The Board of Control for Cricket in India, however, since taking over women’s cricket in 2006, has largely been reluctant to entertain any thoughts of mooting such a league and remains tight-lipped about a possibility in the near future.

“We are planning a women’s T20 league. It may start of as a zonal league before graduating to the national level. I haven’t yet spoken to the BCCI about it. We are thinking of allowing overseas players to participate in the proposed league,” Edulji said on the sidelines of BCCI’s felicitation ceremony here for the runners-up team.

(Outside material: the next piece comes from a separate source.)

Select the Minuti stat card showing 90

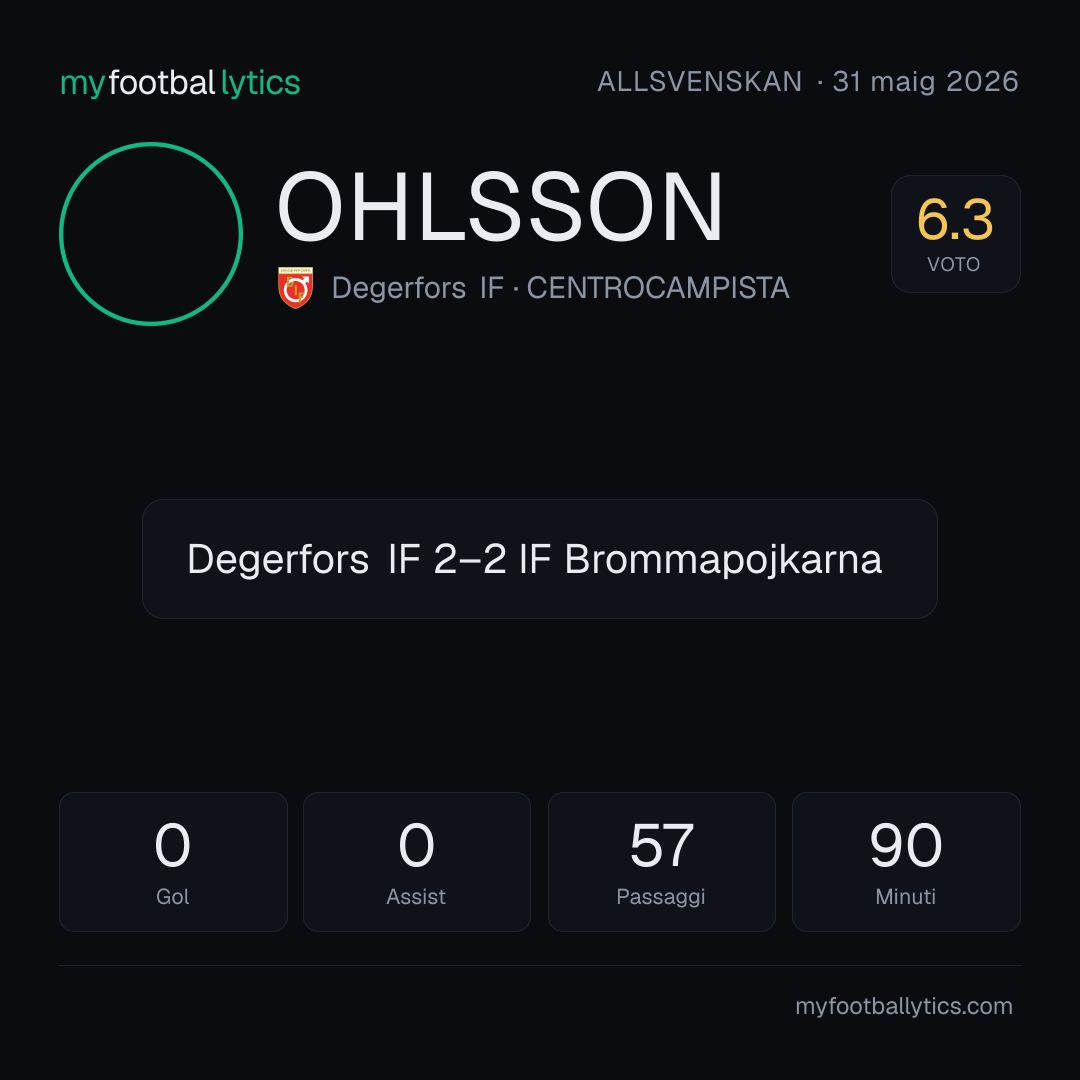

BCCI’s acting president C.K. Khanna said, “the Board will extend all help to women cricketers,” while handing individual cheques of Rs 50 lakh and Rs 25 lakh each to the players and the support staff members, respectively.

The idea of a league received a thumping endorsement from the women cricketers at the ceremony, with off-spinner Deepti Sharma even saying that a women’s league should have started alongside the money-spinning Indian Premier League in 2008 itself. “An IPL for women should have started alongside the men’s version but it still hasn’t. The sooner it starts, the better it will be for women’s cricket,” Sharma said.

Harmanpreet Kaur, the nation’s darling after her unbeaten 171 in the semifinals, said her stint with the Sydney Thunder in the women’s Big Bash contributed to her development. “If women’s IPL happens, other countries’ players will come here, and sharing the dressing room with international players will boost the confidence of local players,” she said.

Edulji said it may take at least a year to formulate plans for the league and put them into effect, adding that the fast-paced nature of T20s will help promote women’s cricket.

India skipper Mithali Raj thought as much. “T20 and ODI are ideal platforms to promote women’s cricket,” she said, though aware that she has played only 10 Tests in her 18-year-old career. India have played only five Tests in the last 10 years.

The first to score 6,000 runs in women’s ODIs during the tournament, Mithali was glad to have attracted positive attention.

“The reception we have got has been overwhelming. I remember despite doing well in the 2005 World Cup, we never had this kind of a reception. It is a nice feeling after what we have all gone through, we feel wanted, feel appreciated for the effort we have put in all these years,” Mithali said.